Additionally, in the LinkedIn Learning 2020 Workplace Learning Report, cloud computing is listed by employers as the second most difficult to obtain skill. This comes about as migrating to the cloud has become a priority for most companies. Therefore, those that have the resources to do so, such as Petronas, have introduced upskilling efforts for their own staff to speed up the process.

According to the Petronas Sustainability Report 2019, Petronas introduced a microlearning initiative that seamlessly embeds learning within employees’ day-to-day activities. Aadrin also mentions its mobile app SWITCH, which incorporates curated learning content and gamification as part of its microlearning initiative.

Through these methods, Petronas has successfully upskilled some 2,000 employees in areas such as cloud analytics, software engineering and design thinking. 

“Upskilling is critical because, ultimately, it’s about how people embrace and adopt change. It’s a make-or-break [situation] when it comes to transformation,” Aadrin says. “Digitalisation cannot be [solely] driven by a digital team or a chief digital officer.”

The right leadership to make it happen

How does an organisation manage to keep everyone on the same page in pushing cloud innovation? It depends on the leadership. 

Another panellist at the AWS Summit, Aviva Singlife chief information officer Santosh Gon points out that if an organisation wishes to cultivate trust within its workforce in connection with technology and digitalisation, it needs to set up a digital board, which drives more discussion around these topics. 

The digital board, he says, played a key role in Aviva Singlife’s digital transformation over the last 18 to 24 months. Those on the board frequently asked key questions such as whether the company could change its structure, build a broad digital strategy and leverage its investments in digitalisation within the ecosystem.

“We are now focusing on things that could have been done better. Now we have the board focused on the business strategy in technology,” Santosh says.

With a strategic digital board, Aviva Singlife has cultivated an environment that allows people to fail fast and then succeed. The company gives its employees the freedom to experiment by going through rapid ideations and building minimum viable products (MVPs). Staff are more than welcome to contribute to the overall strategy.

“Managing cloud infrastructure with AWS, we started to encourage the team to leverage this for all the rapid prototyping,” says Santosh, adding that in the past, it could take weeks to properly use any infrastructure. “For example, even before we start to build any platform, a lot of effort goes into focus groups looking at the customer journey. We only build prototypes before starting on the actual product development.”

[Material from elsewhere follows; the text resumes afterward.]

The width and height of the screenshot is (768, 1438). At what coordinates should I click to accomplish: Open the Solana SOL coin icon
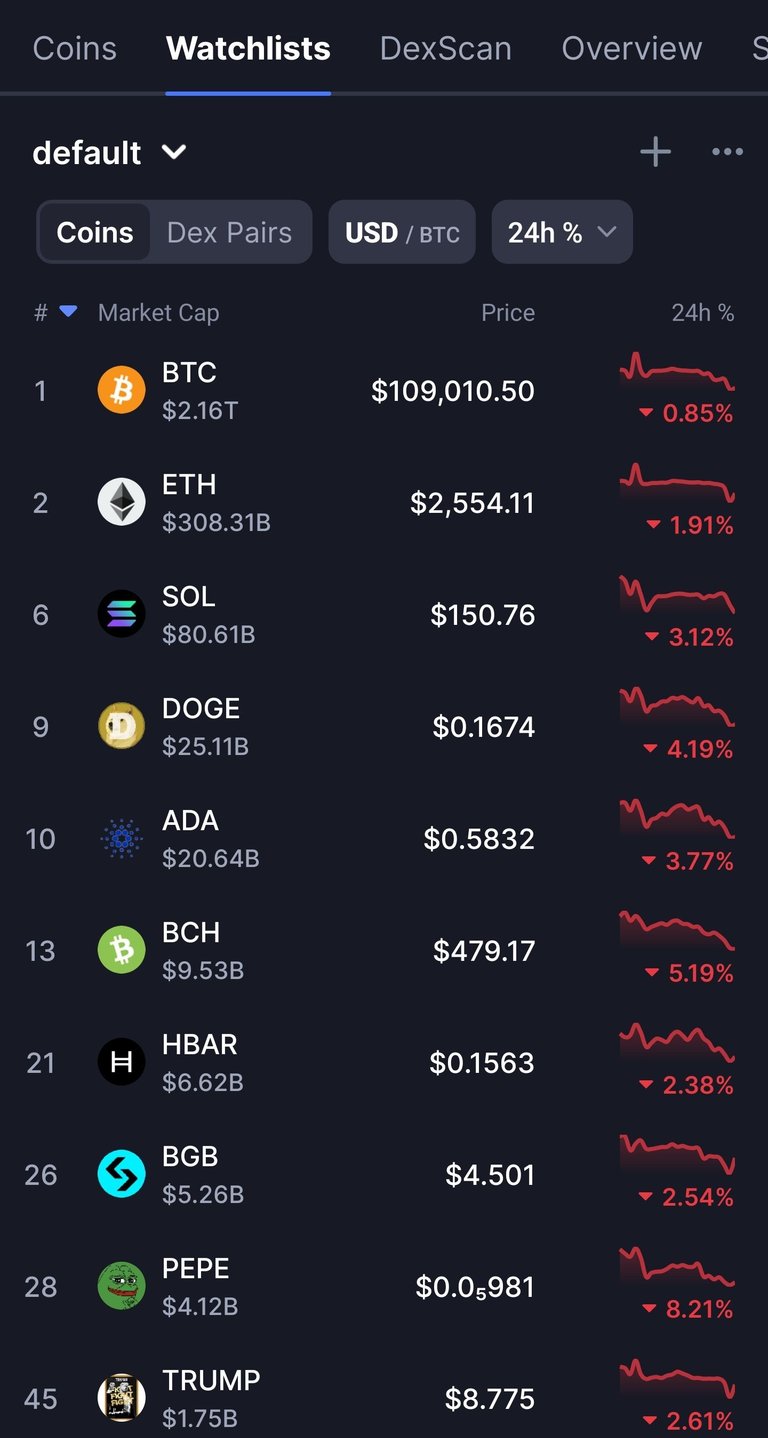[x=121, y=614]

Besides hands-on experimentation, Santosh also uses AWS certification and training programmes to cultivate a continuous improvement mindset. Apart from technical skills, he focuses on soft skills such as honing the communication capabilities within the team, with special emphasis on preparing them to face other business players without a technical background. 

With the learner mindset, Aviva Singlife was swift to migrate the call centre to the cloud using AWS product Amazon Connect amid the pandemic. Santosh says he has observed a surge in email-related transactions compared with phone calls during the pandemic, and the fixed desks and phone lines may soon be obsolete. He is all for cloud call centres. “The cloud call centre gives our staff more flexibility to handle complicated situations and enables the teams to consistently deliver a great customer experience.”

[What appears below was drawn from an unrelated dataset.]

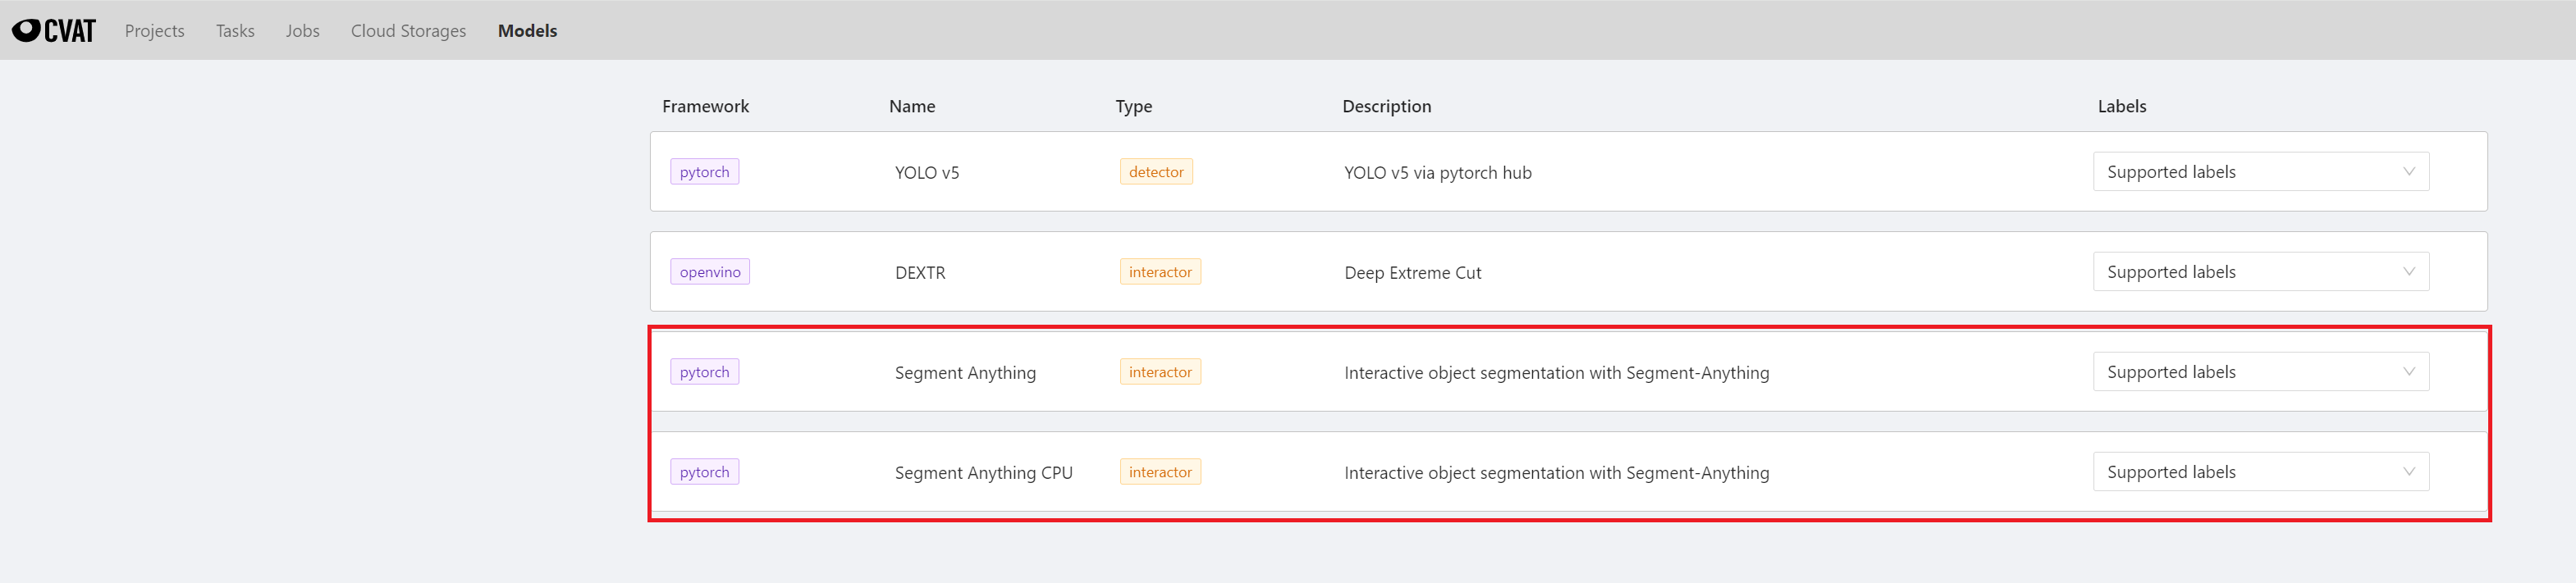Click the Deep Extreme Cut description
This screenshot has width=2576, height=583.
pyautogui.click(x=1412, y=273)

Santosh adds that cloud infrastructure helps drive a mindset of change and innovation. “Innovation, in another context, is identifying the pain points of customers [and coming up with a solution to address them].”

Petronas’ Aadrin says the sky is the limit when it comes to technological innovation. The caveat, however, is the people. People can drive technology further but they can also limit how far the technology can go, says Aadrin. “At the end of the day, it is about investing in people and empowering them to disrupt and innovate.”